I’m also a person that seems to text all day long, nonstop (from iPad, iPhone, and Apple Watch). This causes two things:

  1. First, my mind processes this as if I’m around people all day. Texting ten different people throughout the day makes me feel like I’m actually with ten people throughout the day. Take a step back though, I’ve been completely alone the entire time.

  2. Second, this creates a dopamine effect, where not only am I texting constantly, I’m also expecting to be texting constantly. I’m waiting for replies, and I’m disappointed when the vibrations on my Apple Watch aren’t coming in fast enough.

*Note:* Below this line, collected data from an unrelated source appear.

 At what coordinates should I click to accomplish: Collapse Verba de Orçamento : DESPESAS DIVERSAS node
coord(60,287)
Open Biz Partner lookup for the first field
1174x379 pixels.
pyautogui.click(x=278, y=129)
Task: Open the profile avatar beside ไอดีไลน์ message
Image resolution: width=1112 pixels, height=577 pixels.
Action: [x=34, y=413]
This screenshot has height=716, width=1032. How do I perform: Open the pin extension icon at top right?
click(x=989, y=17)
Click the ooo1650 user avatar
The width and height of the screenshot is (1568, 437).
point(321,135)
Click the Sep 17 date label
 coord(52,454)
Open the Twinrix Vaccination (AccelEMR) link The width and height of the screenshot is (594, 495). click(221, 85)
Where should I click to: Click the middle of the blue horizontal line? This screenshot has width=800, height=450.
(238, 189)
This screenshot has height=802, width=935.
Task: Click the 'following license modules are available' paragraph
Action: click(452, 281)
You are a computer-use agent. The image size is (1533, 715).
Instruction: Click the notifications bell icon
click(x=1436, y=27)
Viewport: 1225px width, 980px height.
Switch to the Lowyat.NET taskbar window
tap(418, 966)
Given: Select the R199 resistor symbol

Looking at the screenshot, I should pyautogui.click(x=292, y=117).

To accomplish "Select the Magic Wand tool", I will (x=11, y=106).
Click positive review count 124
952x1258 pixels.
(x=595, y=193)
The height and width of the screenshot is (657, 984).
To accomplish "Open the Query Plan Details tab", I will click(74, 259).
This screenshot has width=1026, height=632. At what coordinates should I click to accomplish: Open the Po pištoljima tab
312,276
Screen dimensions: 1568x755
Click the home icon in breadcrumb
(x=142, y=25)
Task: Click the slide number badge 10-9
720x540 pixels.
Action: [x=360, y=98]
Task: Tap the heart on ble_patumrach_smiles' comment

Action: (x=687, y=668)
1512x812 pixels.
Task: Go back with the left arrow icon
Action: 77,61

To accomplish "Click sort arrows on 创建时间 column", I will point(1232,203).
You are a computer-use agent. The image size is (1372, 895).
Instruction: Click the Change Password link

The last reason is, as I reevaluate certain aspects of my life, and look at all the friendships and relationships (or potential friendships and relationships) that I’ve had in the past, that ended up going bad and disappearing…the problems were never in person or over a phone call. The disagreements, arguments, and conflict all have something very similar in common: every single one of them were from a long text message, that usually had good intentions, but bad execution. They were trying to convey feelings through a glass, and thinking back, especially for me, something is bound to go wrong with that every time. Words are misinterpreted, emotions aren’t conveyed properly, and the dialogue simply lacks efficiency. For me, it’s all a mess.


I’m in a season right now of trying many new things. This is just one of them. My plan is to build new habits and new routines that help me grow as a person, as a friend, and one day, as a husband. This will also help me become more present in the moment: all this time spent not texting, will help me become a better reader, writer, and worker.

Do Not Disturb.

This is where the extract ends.